Clones grow true.As long as the market wants something they pump it out,en mass.
 
Steiner said:
Bought a plant from the local nursery yesterday to fill a hole in my greenhouse. It was called a Vampire and claims to have black chilies that ripen red. The plant is green with some purple and the flowers look like they will be purple too. I found one website that lists the Vampire pepper.
 
http://www.suttons.co.uk/Gardening/Vegetable+Seeds/New+Vegetables+for+2013/Pepper+Chilli+Seeds+-+F1+Vampire_159918.htm
 
Anyone ever heard of it? I'm guessing it might be a Purple Jalapeno or Black Hungarian.
 
I've never heard of it either, but do agree that it sounds like, or similar to, Czech Black.
Please post more about it as it grows.
 
I can't see how cloning could be used to mass-produce F1 seed. Once the F1 has sprouted, yeah sure--clone away.  But unless they've found a way to make the F1 plants produce seed apomictically (without meiosis) there will always be the problem of recombination.
smokemaster said:
They cross a few plants and clone the stuff they decide will sell,not just vegies,anything.
They do the same with stuff that needs grafting.

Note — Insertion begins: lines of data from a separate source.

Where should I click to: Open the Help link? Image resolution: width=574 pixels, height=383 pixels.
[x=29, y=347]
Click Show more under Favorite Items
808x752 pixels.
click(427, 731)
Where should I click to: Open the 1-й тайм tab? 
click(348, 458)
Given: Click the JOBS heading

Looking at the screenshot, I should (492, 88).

It was an interesting read.
I think I might have seen a Discovery Channel show on it too.
I'm sure you can google it up if you want to.

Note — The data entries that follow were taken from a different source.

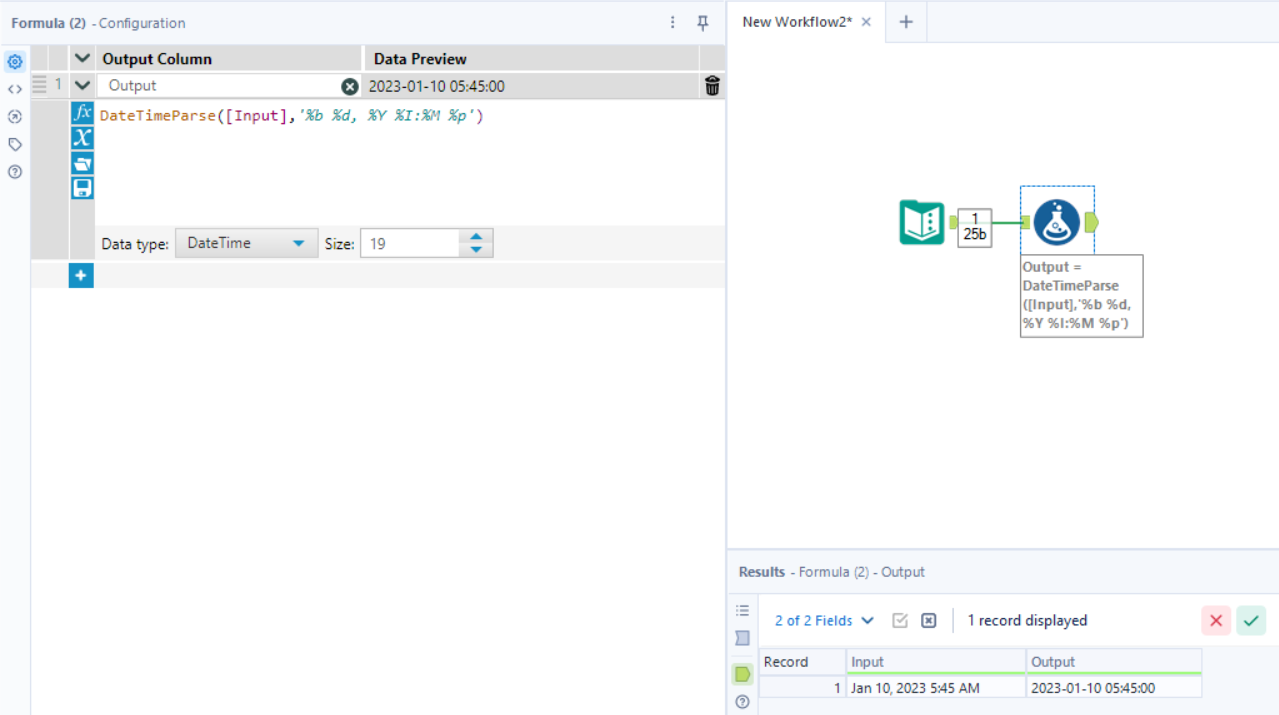Viewport: 1279px width, 715px height.
Task: Select all fields with the checkbox icon in Results
Action: point(899,620)

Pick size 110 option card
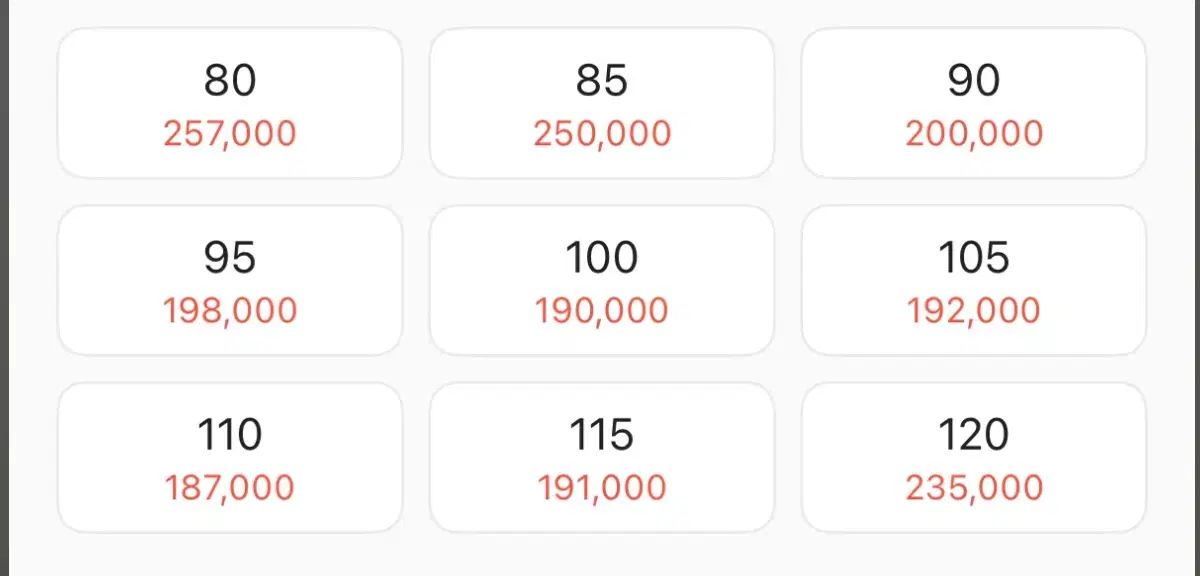coord(230,457)
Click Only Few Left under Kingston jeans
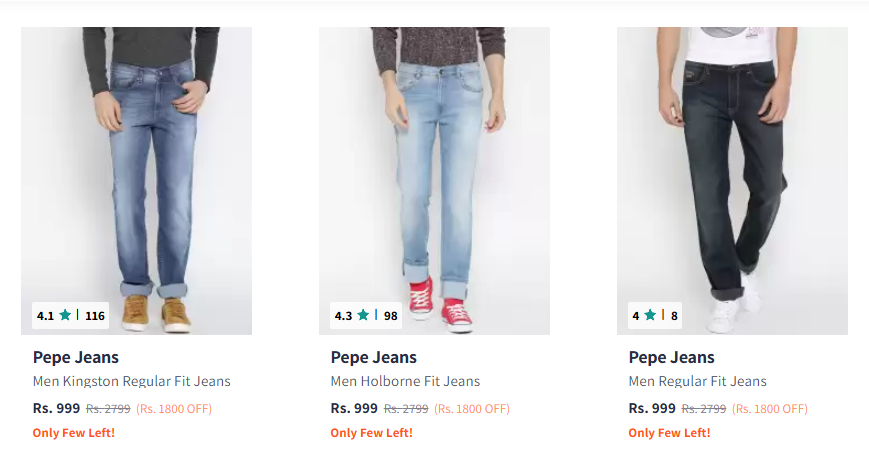The height and width of the screenshot is (461, 869). (74, 433)
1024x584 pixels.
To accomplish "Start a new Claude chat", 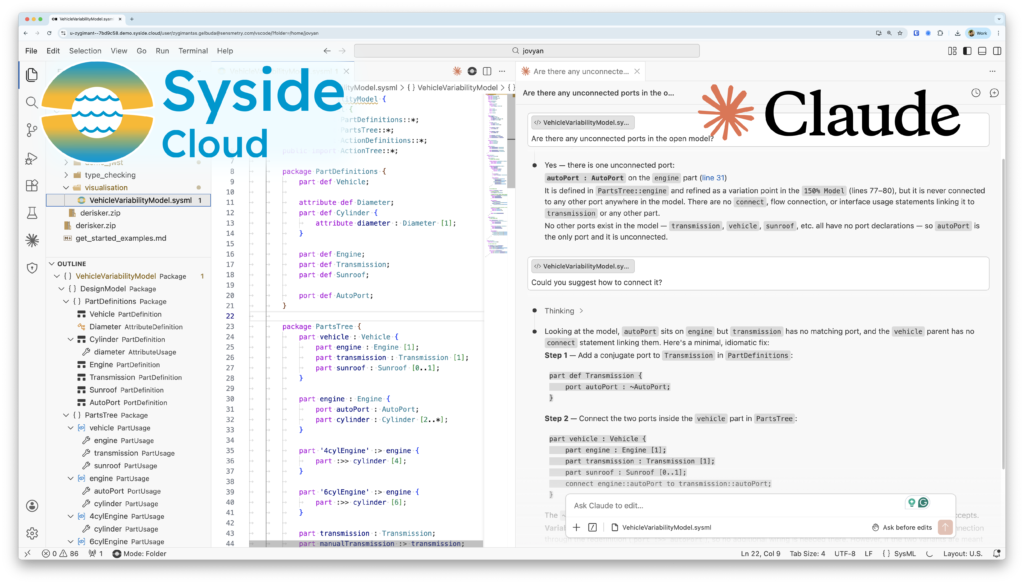I will click(994, 93).
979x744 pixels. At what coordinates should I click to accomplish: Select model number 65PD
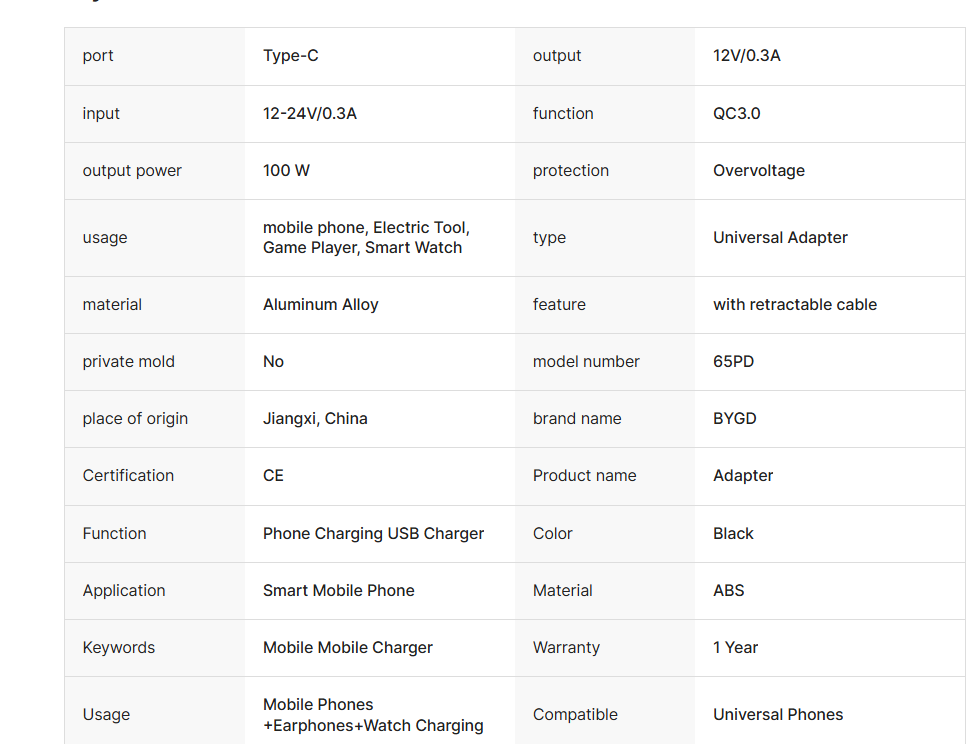coord(734,361)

They MASS produce clones of stuff after it gets developed.
Thy are F1 which insures an unstable product that can't,for the most part be re grown from seed,insuring the producer of a continuing market for whatever people like that they clone.
 
Ají hombre said:
I can't see how cloning could be used to mass-produce F1 seed. Once the F1 has sprouted, yeah sure--clone away.  But unless they've found a way to make the F1 plants produce seed apomictically (without meiosis) there will always be the problem of recombination.
 
I'd assume they grow out F1 seed in the usual way, then mass-clone the plants they like.  The idea would be to mass-produce starts, not seed.
 
Nothing wrong with it as long as people understand what they're getting, I guess.  Most casual plant buyers undoubtedly don't have any plans to save seed, so they couldn't care less if the plant is stable or not.
 
-NT
 
I think the name F1 Vampire is a misnomer. The seeds are for sale as F1 Vampire, but I don't think they are selling F1 hybrid seeds. If that was the case, there would be no way of knowing what the plants grown from that seed would look like right? It sounds like the name F1 Vampire may have stuck to a plant through it's many generations. These plants were grown from a local grower here and sold through the nursery. I don't think they are grafted plants.
 
a7nw.jpg

 
Here's the first pepper. It looks like the peppers are green then turn black from sunlight
 
Steiner said:
I think the name F1 Vampire is a misnomer. The seeds are for sale as F1 Vampire, but I don't think they are selling F1 hybrid seeds. If that was the case, there would be no way of knowing what the plants grown from that seed would look like right? It sounds like the name F1 Vampire may have stuck to a plant through it's many generations. These plants were grown from a local grower here and sold through the nursery. I don't think they are grafted plants.
F1 seeds always grow the same. It's when you get to F2 and above the trouble / fun starts. The F1 will always show the dominant genes of the parents, when you get to F2 the other genes will surface. So as long as you have the parents, you can make as many F1 seeds as you want, and they will always be the same.
 
"Anyone ever heard of it? I'm guessing it might be a Purple Jalapeno or Black Hungarian"
Maybe a Black Transylvanian Pepper?
 
I couldn't wait and tried the first pod while it was still black. Bleeeck & no heat at all. Hopefully the ripe ones are better.